Re: Encoding tags in DRS from Phil Archer on 2008-03-03 (public-powderwg@w3.org from March 2008)

From: Phil Archer <parcher@icra.org>
Date: Mon, 03 Mar 2008 10:01:04 +0000
To: Public POWDER <public-powderwg@w3.org>
Message-ID: <47CBCC60.6030400@icra.org>
Scheppe, Kai-Dietrich wrote:
> Hi Phil,
> 
> I think in general it is a good idea to provide more means of describing
> resources, thereby increasing the flexibility to do so.
> 
> However, as much as a tag is a free form entity, aren't the descriptors
> the same?
> In other words, what do we gain?
> Does it help to basically list an "example" or does that artificially
> limit the interpretation of the descriptors?


The key difference between a tag and a descriptor is that the latter is 
associated with a namespace and therefore has a precise meaning, defined 
by whoever created the vocabulary. A tag is a free-form bit of text that 
  only has meaning to the tag author and other people who happen to 
agree on it. The example I usually use is at 
http://www.fosi.org/archive/everyonehasanopinion/#control

This shows a picture of sculpture of Einstein and offers several tags 
that might be used - and there would be many more that could apply. More 
precise descriptions would require vocabularies from particular domains 
such as: public art, sculpture, physics, Australian Tourism and so on.

Actually this goes to the very heart of what distinguishes the Semantic 
Web from everything else. What is the name of Madonna's son? For pop 
music fans the (unusually well-informed) answer would be 'Rocco.' A 
Catholic might answer 'Jesus.' It all depends what (or in this case, 
who) you mean by 'Madonna.' http://christianity.org/#madonna and 
http://popmusic.org/#madonna - being URIs - uniquely identify the 
resource in question.

But... people really like tagging and we were asked to support tags 
directly when the charter was up for review a year ago. Add in Kjetil's 
use case (http://www.w3.org/TR/2007/NOTE-powder-use-cases-20071031/#mlk) 
and we have a need to support free text tagging. POWDER can explicitly 
allow tags to be applied to multiple resources (cf. the assumption that 
if I tag www.example.org I sort of mean everything on it including its 
sub-domains.

But can we be clever about this? Actually, yes... because we can support 
associating a free text term with a semantic description. Kjetil started 
to build this into my.opera 
(http://lists.w3.org/Archives/Public/public-powderwg/2007Jun/0025.html)
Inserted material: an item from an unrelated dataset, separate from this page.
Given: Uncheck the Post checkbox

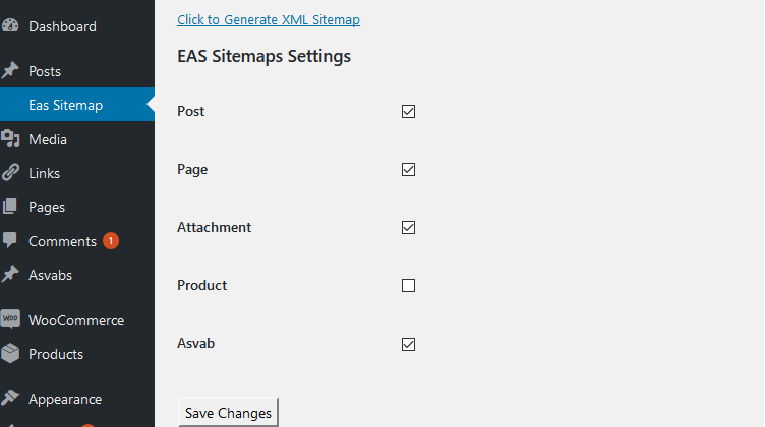Looking at the screenshot, I should 408,112.
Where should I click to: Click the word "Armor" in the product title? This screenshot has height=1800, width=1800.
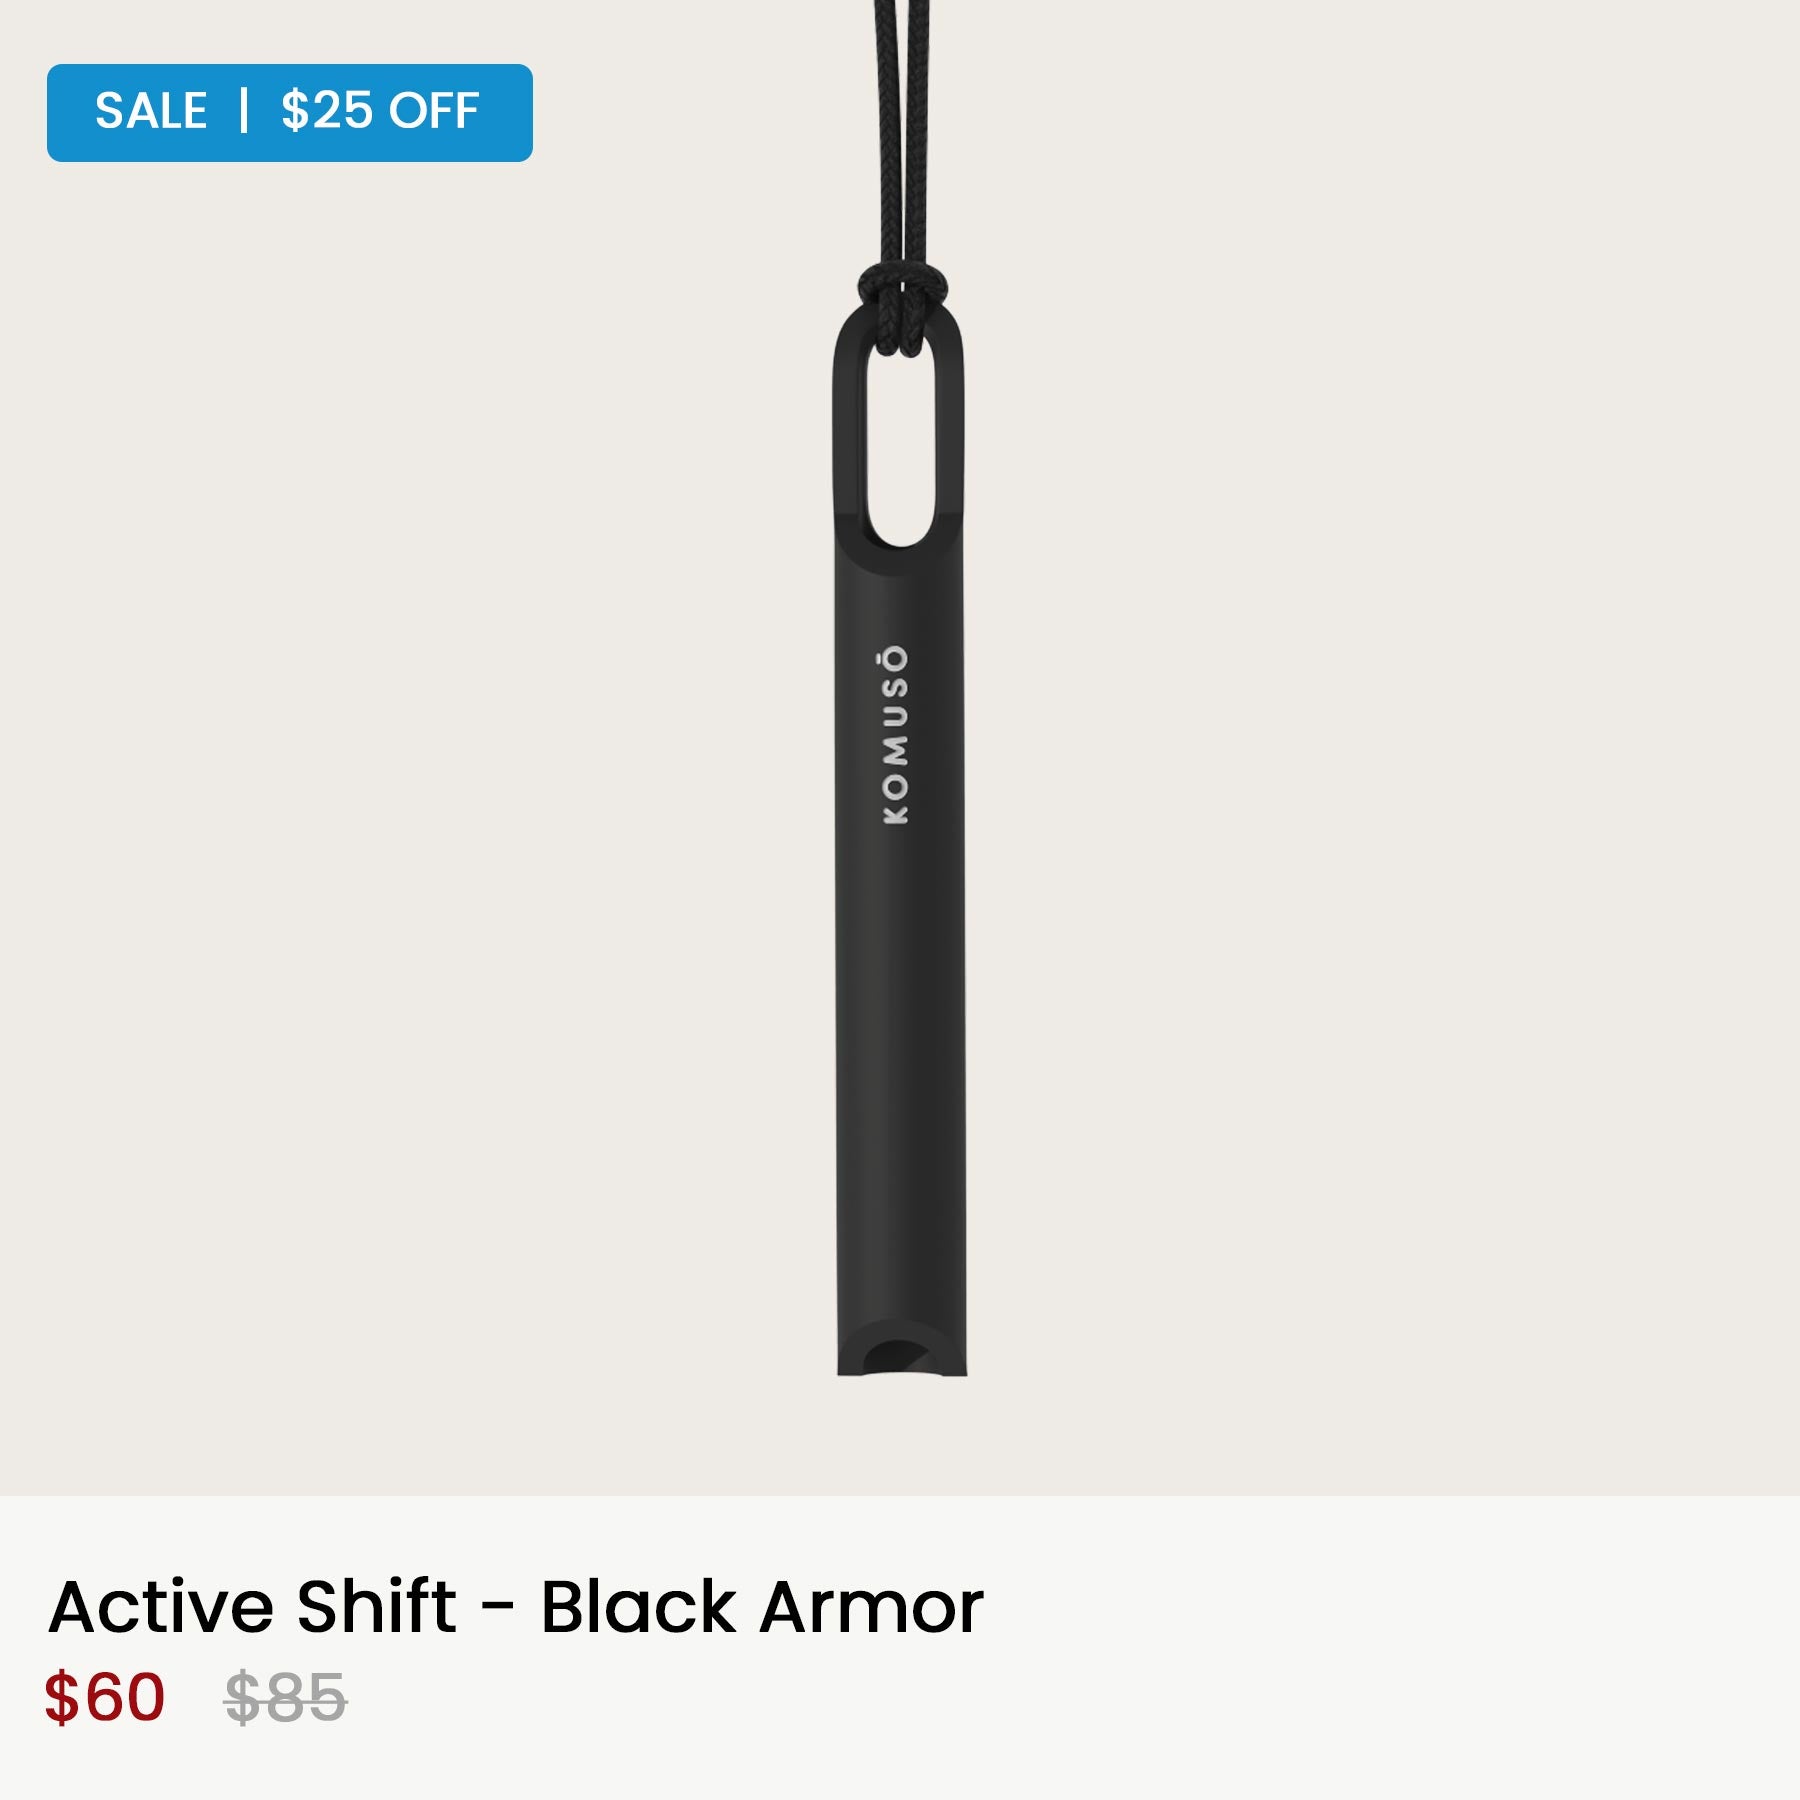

The mapTo attribute in POWDER (wdr:mapsTo in POWDER-S) links any old 
tag(s) to a precise meaning. So to give a slightly tongue in cheek 
example, my tag "should work on your mobile unless it's _really_ old" 
might map to mobileOK Pro - which will be defined with exquisite precision!


> 
> Not being really familiar with tags beyond their existance I looked it
> up on Wikipedia.
> As for white spaces being used, I found this on Wikipedia
> http://en.wikipedia.org/wiki/Tag_%28metadata%29

Useful info, thank you. If the group agrees with the general approach, 
then a design decision we need to take is what syntax to use. In my 
original e-mail I suggested that we use white space as a delimiter but 
as you have confirmed, this isn't always the best way.

Alternatives to only allowing single tags with no white space would be:

1. Use a comma-separated list. This is perhaps OK but is inconsistent 
with our other list-based property values which all use white space as a 
delimiter.

2. Use white space but allow quoting so that Eiffel Tower is two tags 
but "Eiffel Tower" is allowed in the list as a single tag. Possible but 
the encoding of quotes in XML requires a lot of care and we could get 
into a bit of a mess there and I think we'd do well to avoid it if we can.

3. Allow multiple instances of a tag element within a Tagset, i.e.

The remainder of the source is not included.